THE OPEN PACKAGE REVOLUTION
Reinaldo Lepsch Neto
Graduate Student and MSc candidate at PPGA-FEA-USP | Data & Analytics & Artificial Intelligence & Language Models | Proud father and caregiving husband | 50+
Before starting Reading, please remember this is being written by a X-generation guy. Someone who has been into the software development world for at least 25/30 years and has seen lots of stuff going on. And I mean having a hard time on the good old times. Well, I confess they were more “old than good”.
And I mean it by thinking about the hectic machine learning world, all those packages and abbreviations and new languages that come to our minds. Yo”u open your favorite software development environment or tool, R Studio, Anaconda, sPyder, on your Linux distribution that you have just downloaded and installed, using the Hadoop environment tools, MySQL or NoSQL databases, and put your stream of ideas and concepts down to code. It all happens too fast.

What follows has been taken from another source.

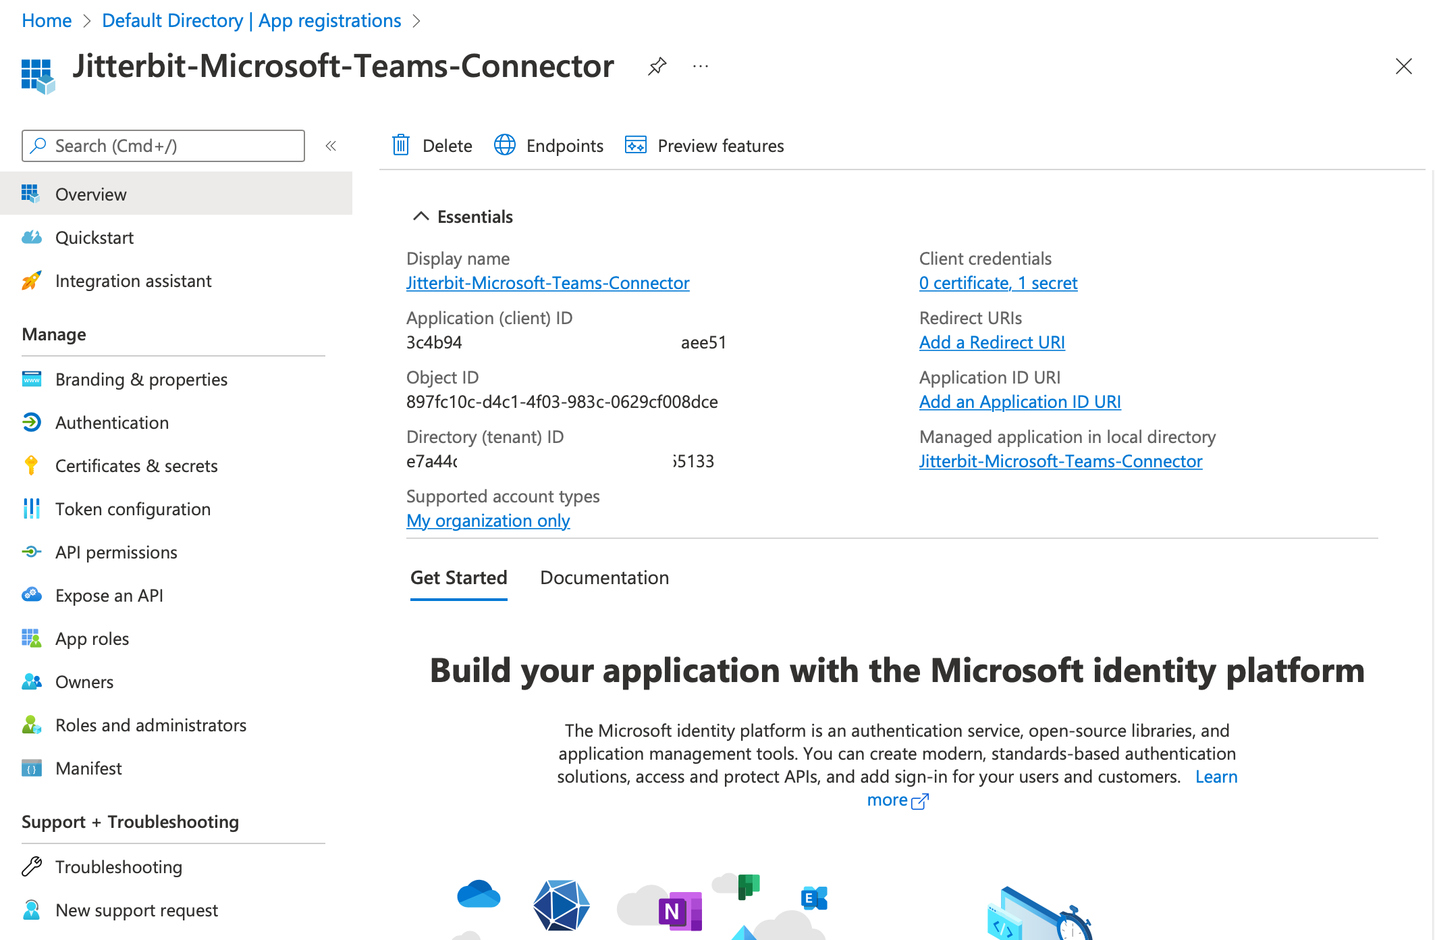Click the Overview navigation icon

pos(32,194)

So fast that you barely think about money : you have started working and produced lots of code lines, using tools that you didn’t have to pay a single nickel for them, and they are all completely legal. Yes. “Why do you mean by ‘all legal’”? Millions of years ago people used to get software they hadn’t paid for, because just everything used to have prices, and they were all very, very high. Student edition? Home edition? No, there used to be just a single edition for everything. If you were a corporation with lots of money, you could pay for that. If you were a loner, a voice in the desert working on bits late in the evening on your sleeping room’s desktop PC XT, you had to get your tools the best way you could. Or use poor alternative versions built by fighters like you.

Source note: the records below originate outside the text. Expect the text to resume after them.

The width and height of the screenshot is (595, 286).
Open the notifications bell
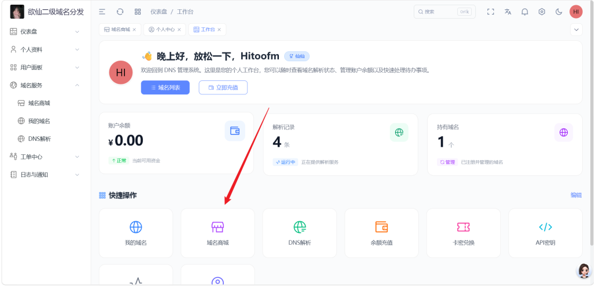(525, 12)
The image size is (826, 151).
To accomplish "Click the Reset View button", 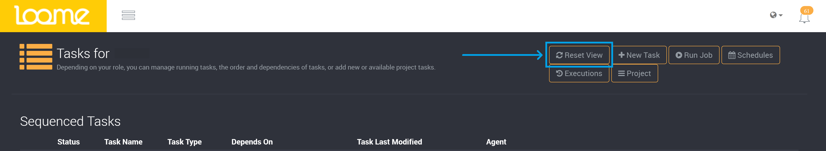I will (579, 55).
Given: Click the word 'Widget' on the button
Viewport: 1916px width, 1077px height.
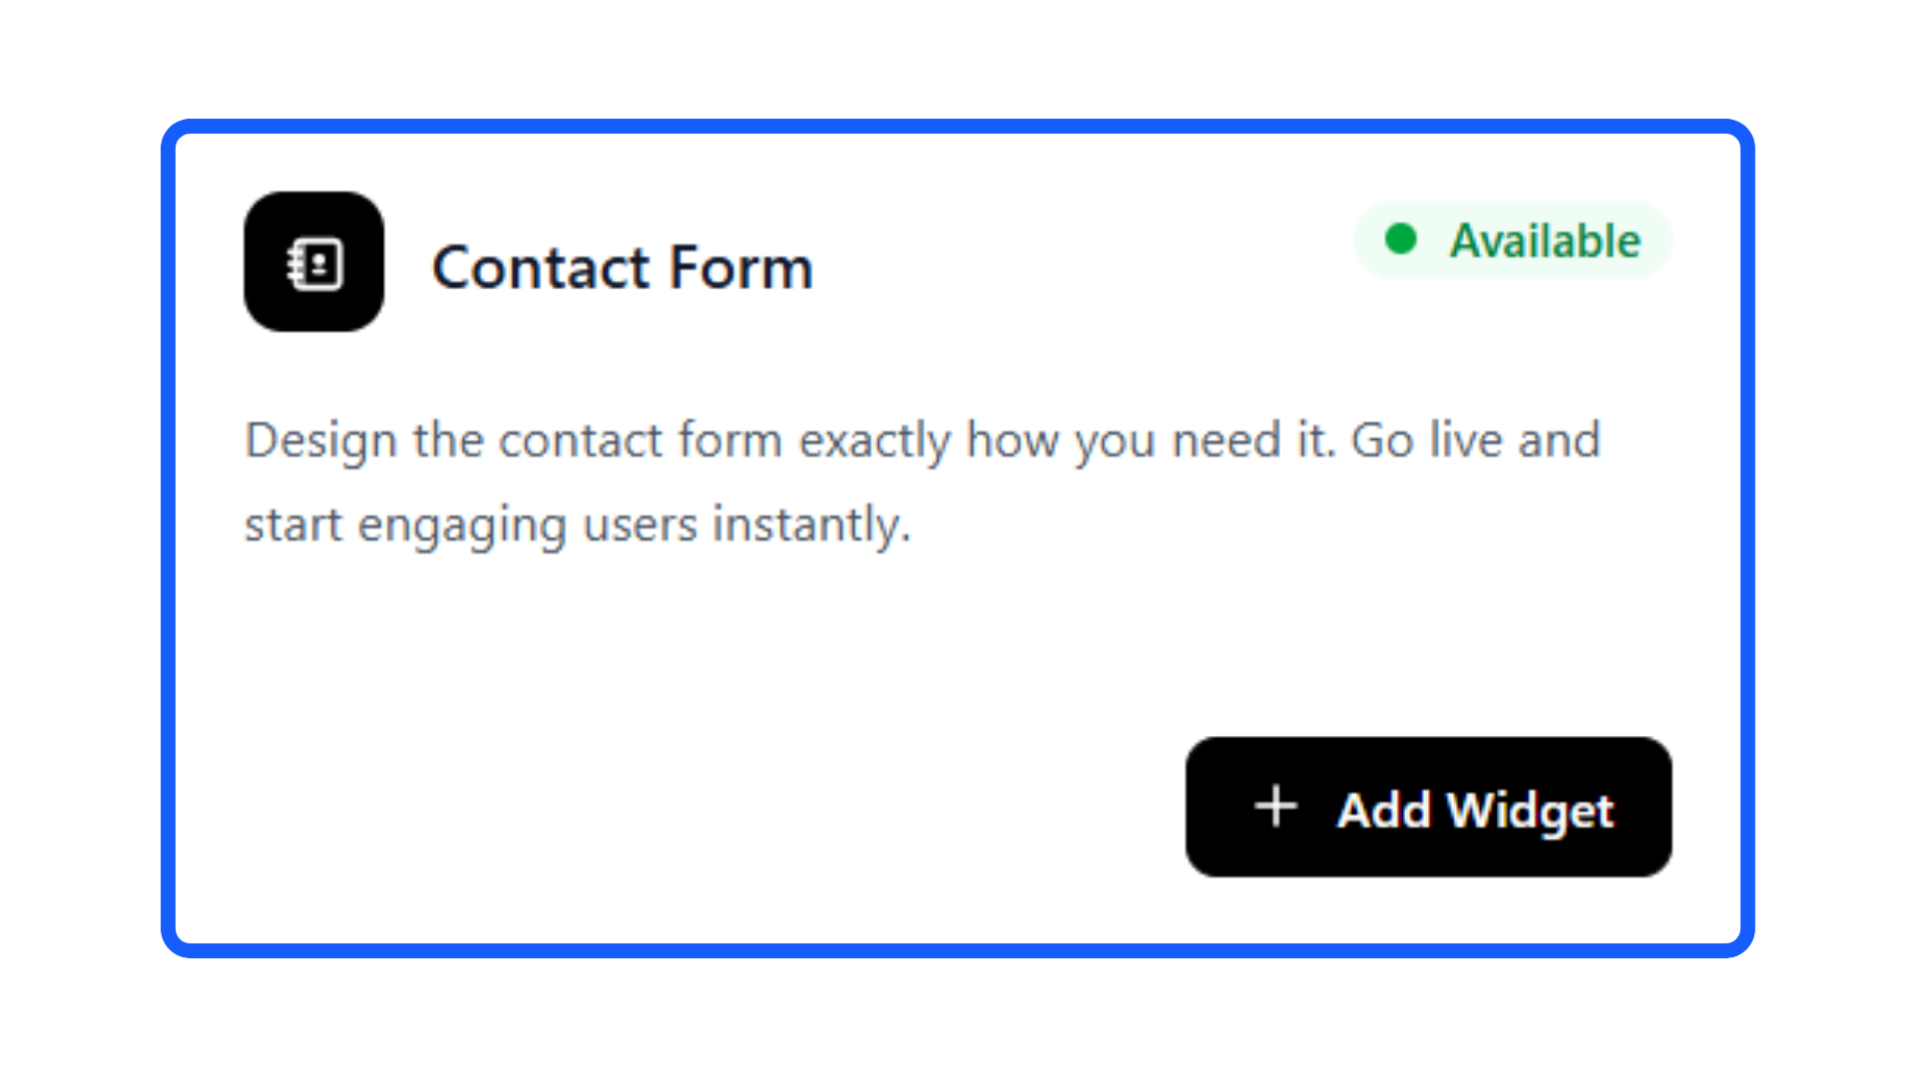Looking at the screenshot, I should (1530, 809).
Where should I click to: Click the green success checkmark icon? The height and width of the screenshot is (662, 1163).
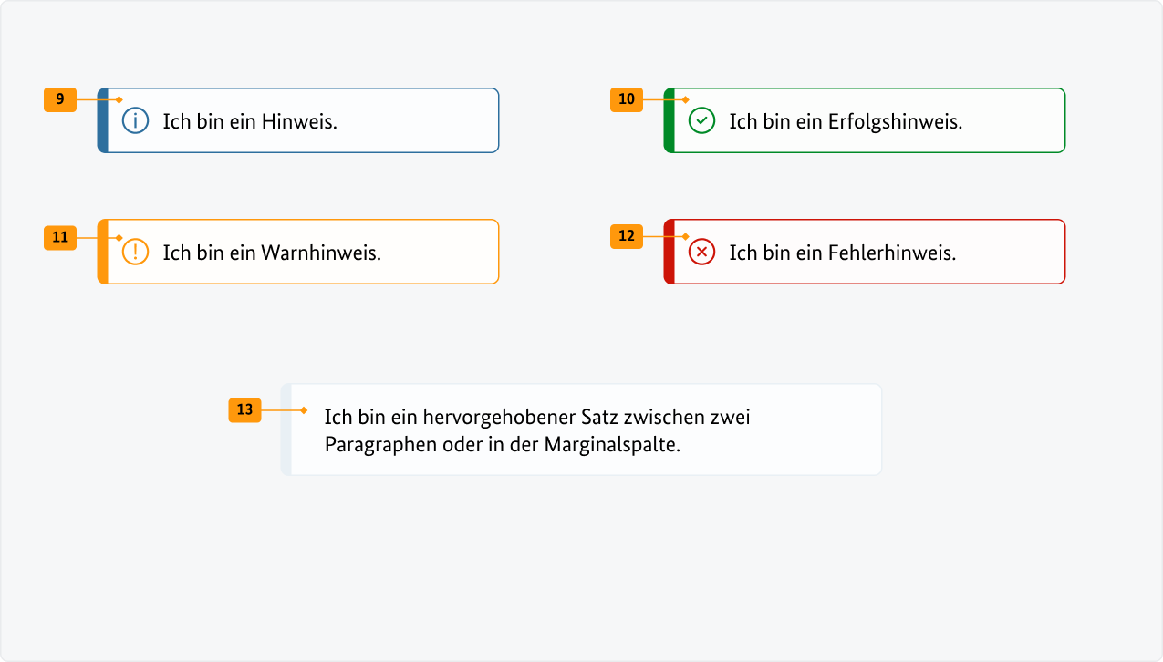coord(701,120)
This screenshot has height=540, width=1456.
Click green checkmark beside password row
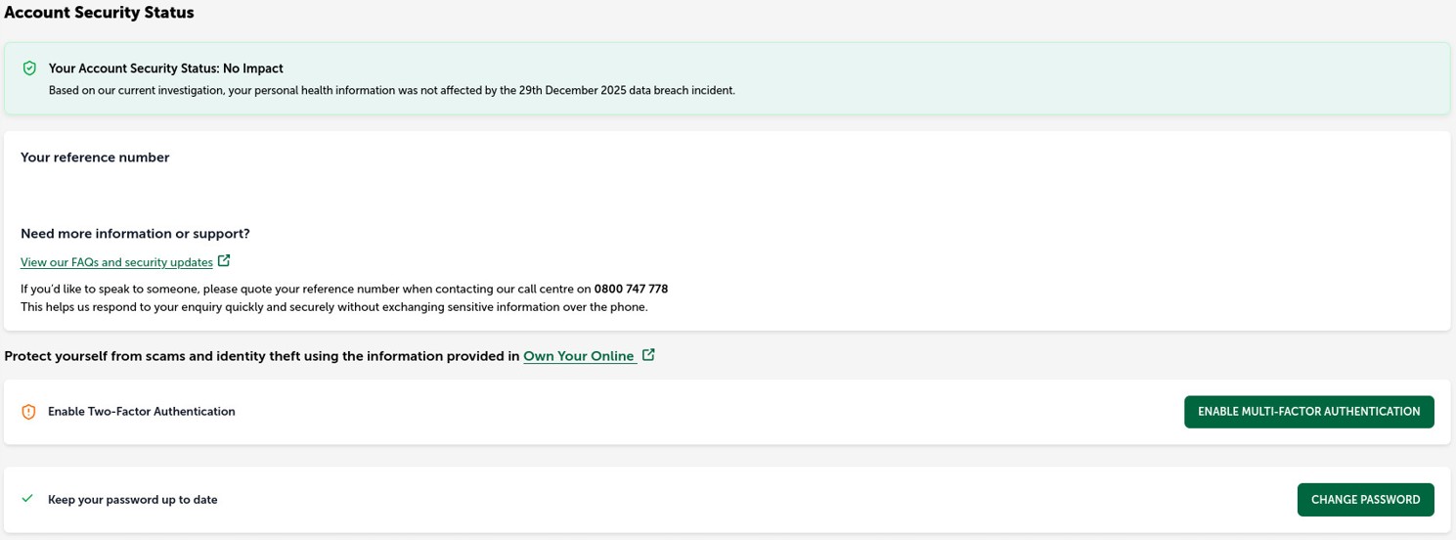tap(27, 499)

This brings us to what we have today. If I don’t like an operating system, I will look for a better one. A new programming language or environment. A database or file management system. We can dive into internet, through Google or not – there are even lots of search engines for coders. We have github. Stack overflow.
And, above all, we have them, the wonders of today. The packages. Paramount components of whatever you build in Data Science, Machine Learning, Deep Learning, Artificial Intelligence, Data Analysis.
Each package encloses lots of hard work. It contains pure science. Hard-working nerds who understood some math, concepts, and designed them so it turned into code. Then they published it and, that’s it. A package available, for free, to whoever wants to use it.
If you produced something like that on the Mesozoic age, you would SELL it, send the object code (NEVER the source) and charge a fat fee for it. Nothing more different from today’s packages, where every single line of code is provided – which makes each package a living and evolving entity. There’s not another reason for the amazing development speed : everyone, anyone with minimum coding skills can contribute, not only those weirdos who got locked into their rooms with nothing but a mug of coffee, donuts and a desktop. Today you see that guy with a heavy metal t-shirt, headphones (probably listening to Linkin Park, Slipknot or Avenged Sevenfold) on a shopping mall, in front of Starbucks, working on the last Keras or TensorFlow version.
It’s not possible at all missing the old times. Life used to be too hard, then, contrary to what our grandparents used to say regarding their old times. Things today are fast, and the most important of all, knowledge is open and being shared from all sorts of channels. You have video tutorials, Facebook + Twitter + Instagram coding pages, besides resources already referred above. You start coding, you check your colleagues on instant messengers, you go to coding communities (mostly open). And, yes, you can earn a living with that. You can build great products, sell them, and get good profit, even including the source code as part of the product. These are open times. This is the real evolution.